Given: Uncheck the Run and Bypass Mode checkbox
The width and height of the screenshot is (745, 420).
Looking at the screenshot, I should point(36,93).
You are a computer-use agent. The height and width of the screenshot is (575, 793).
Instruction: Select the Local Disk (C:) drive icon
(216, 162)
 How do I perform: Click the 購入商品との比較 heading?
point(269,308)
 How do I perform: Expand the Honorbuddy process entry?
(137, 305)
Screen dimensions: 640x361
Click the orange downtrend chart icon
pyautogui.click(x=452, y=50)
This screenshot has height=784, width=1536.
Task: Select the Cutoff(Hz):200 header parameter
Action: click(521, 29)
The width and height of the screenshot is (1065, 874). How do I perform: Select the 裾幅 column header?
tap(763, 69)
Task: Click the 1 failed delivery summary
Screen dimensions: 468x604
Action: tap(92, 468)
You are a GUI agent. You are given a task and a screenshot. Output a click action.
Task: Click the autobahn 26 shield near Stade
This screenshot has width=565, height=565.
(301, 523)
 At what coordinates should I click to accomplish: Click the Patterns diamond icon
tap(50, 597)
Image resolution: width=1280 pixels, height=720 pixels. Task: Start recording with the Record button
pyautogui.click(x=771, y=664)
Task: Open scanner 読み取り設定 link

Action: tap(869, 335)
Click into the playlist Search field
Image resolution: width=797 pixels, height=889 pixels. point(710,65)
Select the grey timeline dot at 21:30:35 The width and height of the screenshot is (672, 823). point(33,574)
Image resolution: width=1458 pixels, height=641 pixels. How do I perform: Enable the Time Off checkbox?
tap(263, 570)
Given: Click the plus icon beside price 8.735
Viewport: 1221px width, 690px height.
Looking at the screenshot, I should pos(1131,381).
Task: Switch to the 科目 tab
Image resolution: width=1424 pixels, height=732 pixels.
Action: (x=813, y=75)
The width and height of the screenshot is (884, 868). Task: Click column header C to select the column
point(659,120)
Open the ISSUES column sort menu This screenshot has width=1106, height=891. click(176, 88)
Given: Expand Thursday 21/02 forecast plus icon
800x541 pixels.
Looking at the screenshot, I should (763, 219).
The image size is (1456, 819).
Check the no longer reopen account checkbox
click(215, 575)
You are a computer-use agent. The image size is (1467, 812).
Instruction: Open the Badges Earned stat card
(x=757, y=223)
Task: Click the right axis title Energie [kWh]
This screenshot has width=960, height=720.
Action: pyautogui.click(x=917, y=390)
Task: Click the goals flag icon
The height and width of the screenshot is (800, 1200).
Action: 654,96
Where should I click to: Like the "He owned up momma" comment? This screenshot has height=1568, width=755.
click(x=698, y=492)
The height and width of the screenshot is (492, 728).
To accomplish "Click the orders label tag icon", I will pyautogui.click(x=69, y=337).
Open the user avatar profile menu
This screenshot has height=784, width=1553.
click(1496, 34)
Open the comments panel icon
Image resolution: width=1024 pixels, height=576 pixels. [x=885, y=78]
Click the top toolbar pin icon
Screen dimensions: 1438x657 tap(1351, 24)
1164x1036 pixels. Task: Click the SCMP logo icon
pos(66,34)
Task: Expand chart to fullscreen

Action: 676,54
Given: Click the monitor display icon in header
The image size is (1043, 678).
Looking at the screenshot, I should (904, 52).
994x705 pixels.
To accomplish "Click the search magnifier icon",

##############################

WHAT IS NEEDED
Copy out the records above exactly and completely.

WRITTEN SOLUTION
Given: Uncheck the Run and Bypass Mode checkbox
The width and height of the screenshot is (745, 420).
Looking at the screenshot, I should point(36,93).
You are a computer-use agent. The height and width of the screenshot is (575, 793).
Instruction: Select the Local Disk (C:) drive icon
(216, 162)
 How do I perform: Click the 購入商品との比較 heading?
point(269,308)
 How do I perform: Expand the Honorbuddy process entry?
(137, 305)
Screen dimensions: 640x361
Click the orange downtrend chart icon
pyautogui.click(x=452, y=50)
This screenshot has height=784, width=1536.
Task: Select the Cutoff(Hz):200 header parameter
Action: click(521, 29)
The width and height of the screenshot is (1065, 874). How do I perform: Select the 裾幅 column header?
tap(763, 69)
Task: Click the 1 failed delivery summary
Screen dimensions: 468x604
Action: tap(92, 468)
You are a GUI agent. You are given a task and a screenshot. Output a click action.
Task: Click the autobahn 26 shield near Stade
This screenshot has width=565, height=565.
(301, 523)
 At what coordinates should I click to accomplish: Click the Patterns diamond icon
tap(50, 597)
Image resolution: width=1280 pixels, height=720 pixels. Task: Start recording with the Record button
pyautogui.click(x=771, y=664)
Task: Open scanner 読み取り設定 link

Action: tap(869, 335)
Click into the playlist Search field
Image resolution: width=797 pixels, height=889 pixels. point(710,65)
Select the grey timeline dot at 21:30:35 The width and height of the screenshot is (672, 823). point(33,574)
Image resolution: width=1458 pixels, height=641 pixels. How do I perform: Enable the Time Off checkbox?
tap(263, 570)
Given: Click the plus icon beside price 8.735
Viewport: 1221px width, 690px height.
Looking at the screenshot, I should pos(1131,381).
Task: Switch to the 科目 tab
Image resolution: width=1424 pixels, height=732 pixels.
Action: (x=813, y=75)
The width and height of the screenshot is (884, 868). Task: Click column header C to select the column
point(659,120)
Open the ISSUES column sort menu This screenshot has width=1106, height=891. click(176, 88)
Given: Expand Thursday 21/02 forecast plus icon
800x541 pixels.
Looking at the screenshot, I should (763, 219).
The image size is (1456, 819).
Check the no longer reopen account checkbox
click(215, 575)
You are a computer-use agent. The image size is (1467, 812).
Instruction: Open the Badges Earned stat card
(x=757, y=223)
Task: Click the right axis title Energie [kWh]
This screenshot has width=960, height=720.
Action: pyautogui.click(x=917, y=390)
Task: Click the goals flag icon
The height and width of the screenshot is (800, 1200).
Action: 654,96
Where should I click to: Like the "He owned up momma" comment? This screenshot has height=1568, width=755.
click(x=698, y=492)
The height and width of the screenshot is (492, 728).
To accomplish "Click the orders label tag icon", I will pyautogui.click(x=69, y=337).
Open the user avatar profile menu
This screenshot has height=784, width=1553.
click(1496, 34)
Open the comments panel icon
Image resolution: width=1024 pixels, height=576 pixels. [x=885, y=78]
Click the top toolbar pin icon
Screen dimensions: 1438x657 tap(1351, 24)
1164x1036 pixels. Task: Click the SCMP logo icon
pos(66,34)
Task: Expand chart to fullscreen

Action: 676,54
Given: Click the monitor display icon in header
The image size is (1043, 678).
Looking at the screenshot, I should (904, 52).
994x705 pixels.
To accomplish "Click the search magnifier icon",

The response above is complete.